Por isso, o papel da mídia é de evidente relevância. Sua função informativa deve conviver com um jornalismo crítico e investigativo que também exerça seu papel de fiscalizar a atuação dos agentes estatais envolvidos no combate à corrupção.

O fim nada glamoroso da Lava Jato deixa ainda um ensinamento sobre os perigos de se ignorar a fronteira entre Justiça e política. As atribuições institucionais da primeira não incluem o uso da privilegiada posição de poder de seus atores para influenciar o cenário eleitoral, ainda que movidos por alegadas boas intenções.

A Lava Jato burlou regras jurídicas e, com isso, contribuiu para a ascensão da extrema direita ao poder e para desequilibrar a competitividade dos partidos políticos.
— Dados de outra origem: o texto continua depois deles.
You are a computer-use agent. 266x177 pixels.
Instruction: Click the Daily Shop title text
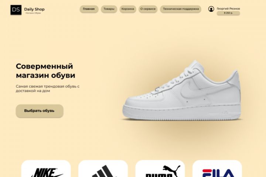[34, 9]
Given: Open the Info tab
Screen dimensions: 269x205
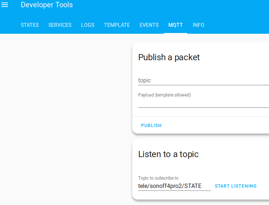Looking at the screenshot, I should (x=198, y=25).
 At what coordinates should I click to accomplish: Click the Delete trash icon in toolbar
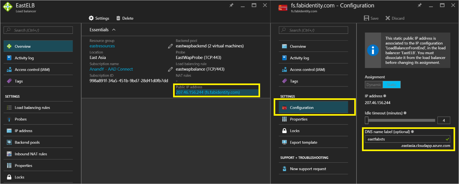pos(118,18)
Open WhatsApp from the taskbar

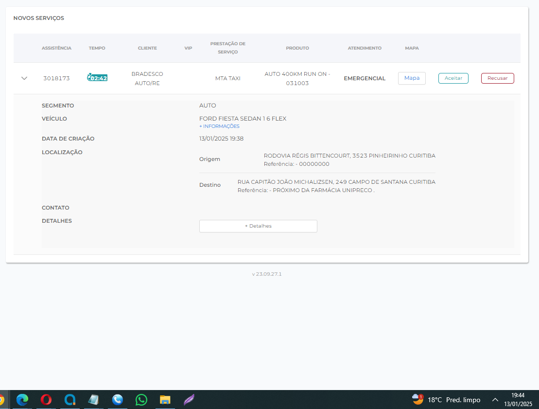[141, 400]
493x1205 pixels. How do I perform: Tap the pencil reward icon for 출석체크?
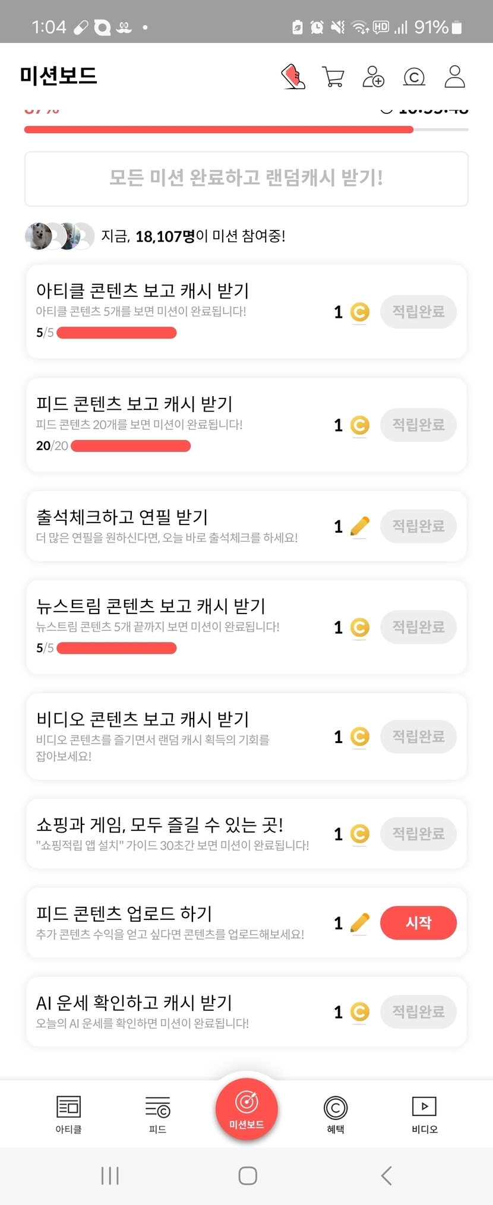point(359,526)
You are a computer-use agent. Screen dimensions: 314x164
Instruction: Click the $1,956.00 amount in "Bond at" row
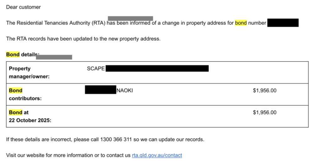264,112
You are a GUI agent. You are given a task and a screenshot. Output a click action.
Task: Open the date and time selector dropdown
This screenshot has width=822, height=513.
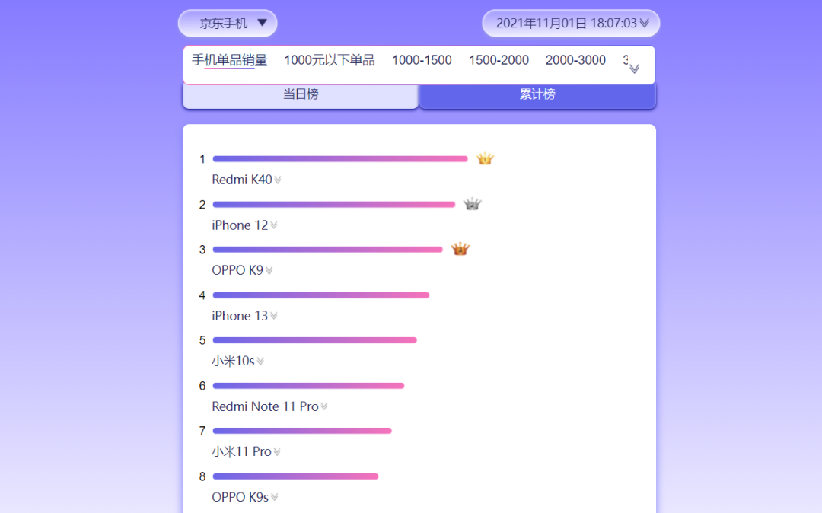[571, 23]
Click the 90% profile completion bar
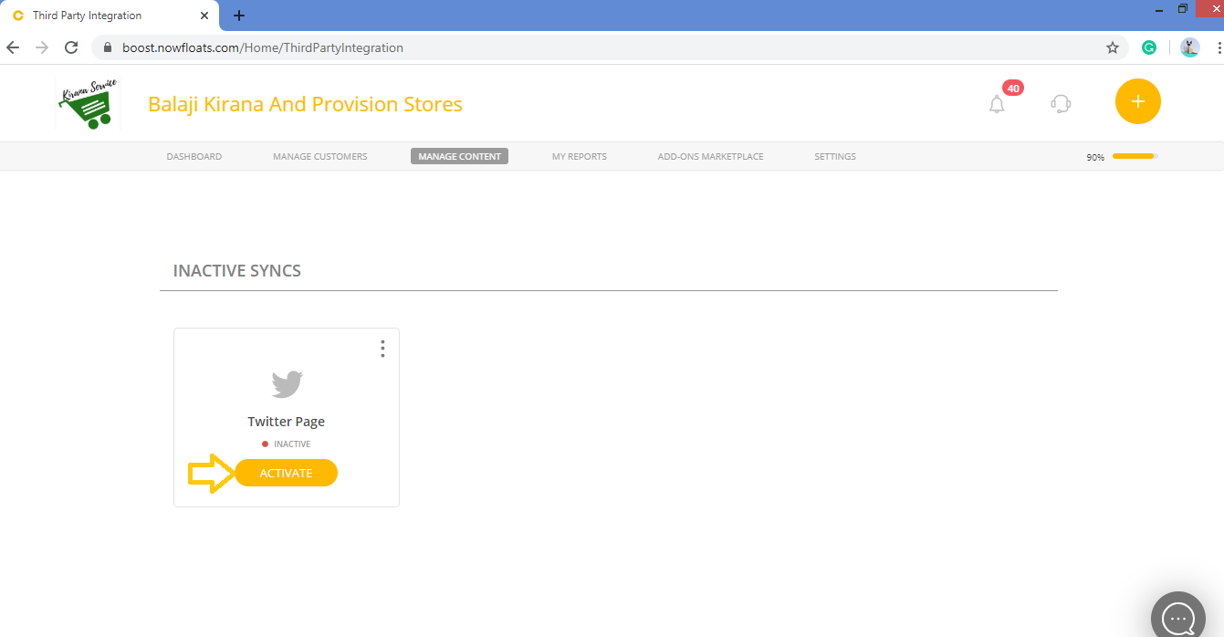The width and height of the screenshot is (1224, 637). (x=1135, y=156)
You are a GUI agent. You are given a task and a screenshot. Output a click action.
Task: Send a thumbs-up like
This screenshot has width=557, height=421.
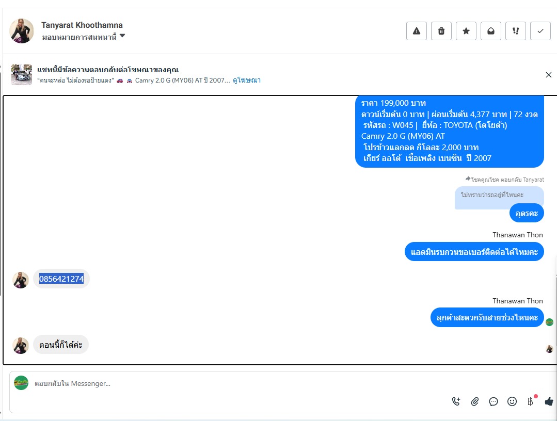[x=549, y=401]
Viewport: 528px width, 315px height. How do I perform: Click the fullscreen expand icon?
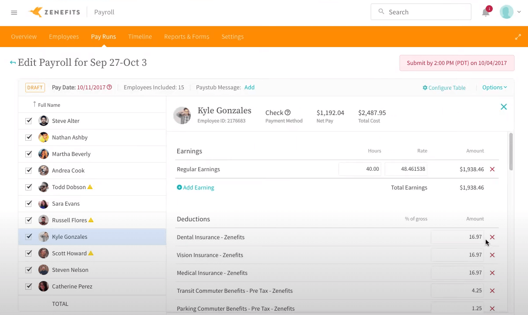(x=518, y=37)
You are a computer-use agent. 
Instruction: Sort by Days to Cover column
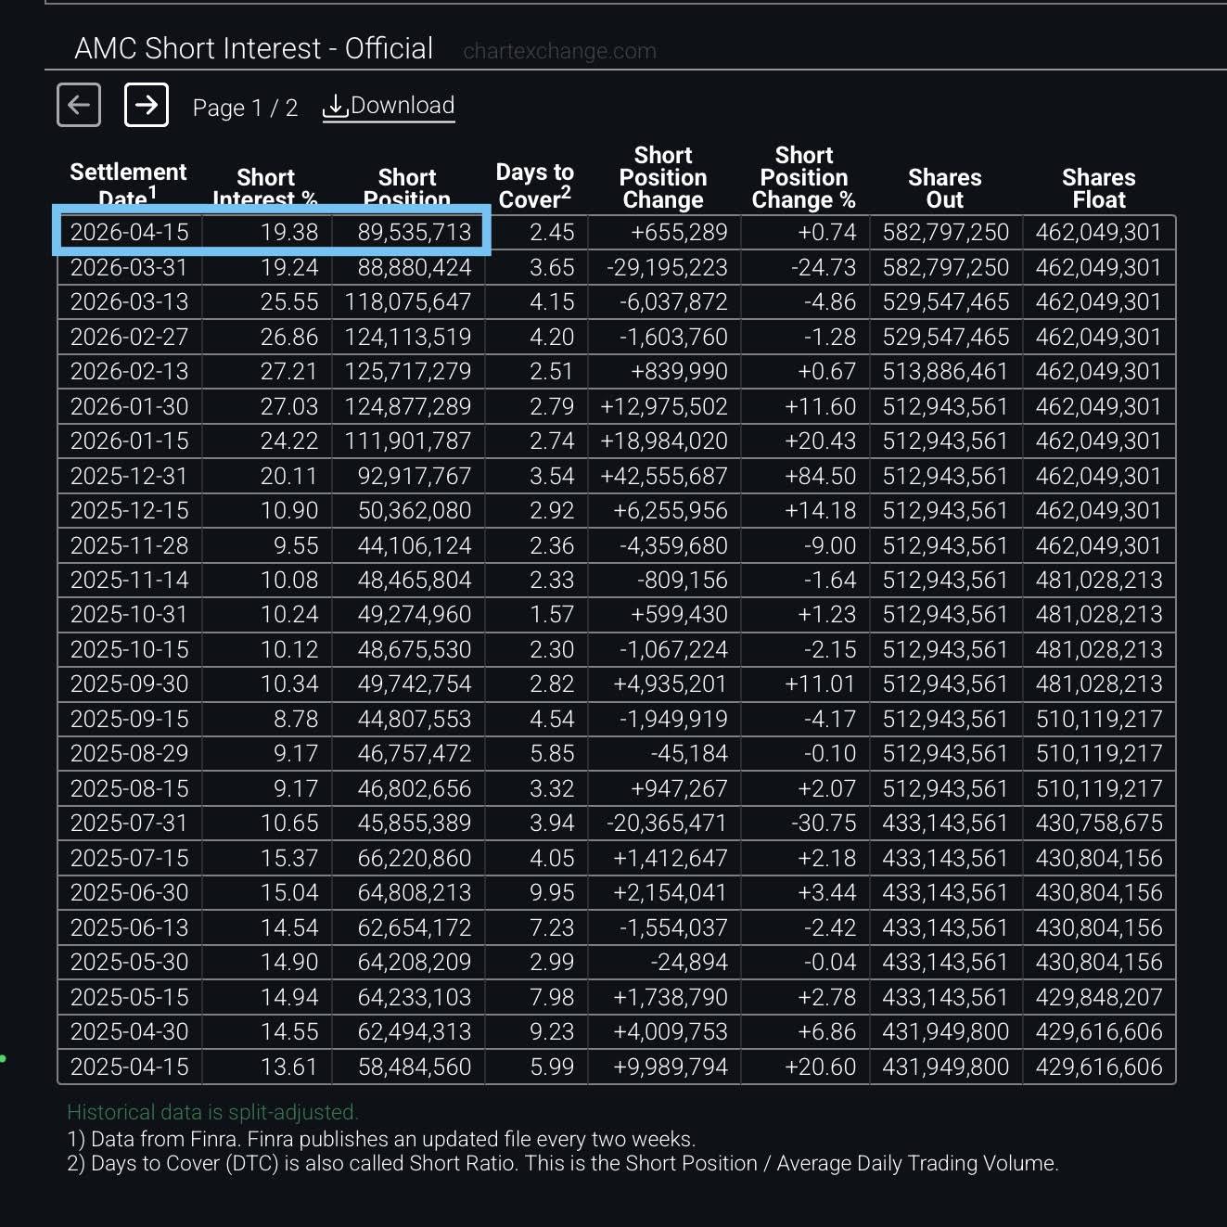click(x=534, y=185)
Também deve ser destacado que a credibilidade do sistema de Justiça depende de uma atuação que siga à risca as regras e os procedimentos que delimitam o campo de ação da atividade punitiva do Estado.

A liberdade de todos só estará assegurada se o Estado agir dentro dos marcos legais. O descumprimento dessas regras fragiliza a democracia não só por materializar violação ao Estado de Direito, mas também deslegitima essa atividade estatal perante a sociedade. Talvez a principal lição deixada pela Lava Jato seja nos mostrar que a Justiça não é palco para se fazer política.